Our first set of experiments are directed at benchmarking and analyzing the performance of the new OP2 MPI layer. The example application, Airfoil, used in our analysis is a nonlinear 2D inviscid airfoil code developed using the OP2 API. The performance of Airfoil was previously explored on single multi-core CPU and GPU nodes [13, 10]. In our current analysis, we use the same mesh consisting of over 720K nodes, 720K cells and about 1.5 million edges to investigate the performance on distributed memory cluster systems. In section 4 we analyze the performance of a larger mesh (26 million edges) using performance modeling techniques. The code consists of five parallel loops: save\_soln, adt\_calc, res\_calc, bres\_calc and update. save\_soln and update are direct loops while the other three are indirect loops. The application has four sets declared (nodes, edges, bedges, and cells) and five mapping tables that define the connectivity between these sets. Additionally, there are four data arrays defined on cells (p\_q, p\_qold, p\_adt and p\_res), a data array consisting of the xy coordinates defined on the **nodes**  $(p_x)$  and a data array with the boundary data defined on the bedges (p\_bound).

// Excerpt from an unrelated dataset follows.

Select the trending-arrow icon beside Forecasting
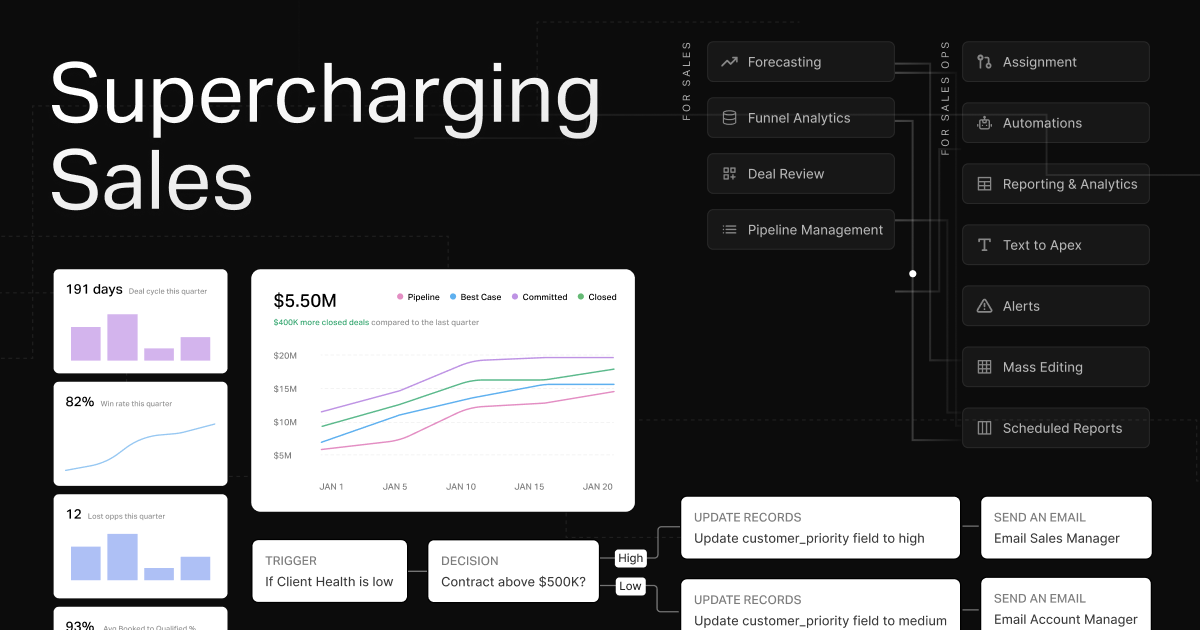1200x630 pixels. click(728, 61)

Table 2 notes the key specification of the cluster systems that were used for benchmarking. The first system, HEC-ToR [2], is a large-scale proprietary Cray XE6 system which we use to investigate the scalability of the MPI implementation. The second system, CX1, is a small commodity Westmere/InfiniBand cluster that we use to compare performance with in the next section. All the results presented are taken during the execution of the application in double-precision floating-point arithmetic.

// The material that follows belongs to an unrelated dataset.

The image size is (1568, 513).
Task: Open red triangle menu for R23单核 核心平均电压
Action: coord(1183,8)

We begin our analysis by investigating the performance of Airfoil, at scale. Figure 3 presents the strong-scaled run-times of the application on HECToR for up to 1920 cores. The runtimes given here are averaged from 5 runs for each processor core count. The standard deviation in run times were significantly less than 10% and thus we limited the number of times that each test was repeated to save time on the system. Halo creation and mesh partitioning in total takes less than 10 seconds at 1920 cores and is not included in the runtime. In Airfoil, the only loop that exchanges halos during an iteration is res\_calc. The block partitioning method splits the sets, data on sets and mappings equally on to P number of processor cores. However, as expected the best run-times were given by the kway partitioned executions with PTScotchKway giving marginally better performance. The best run-time overall is 1.12 seconds at 960 processor cores. The application scales well on up to 960 cores and then becomes limited by



Figure 3: Airfoil on HECToR (1000 iterations)

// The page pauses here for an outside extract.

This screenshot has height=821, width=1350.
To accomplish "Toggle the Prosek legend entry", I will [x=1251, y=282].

the amount of data per partition (i.e. per MPI process), the amount of redundant computation (due to the *ieh*) and the communication time spent during halo exchanges. A larger mesh, as we will show in the next section, will continue to scale up to more processors. We also observed up to 30% performance gains (with k-way partitioning) due to the use of non-blocking communications overlapped with computation during halo exchanges.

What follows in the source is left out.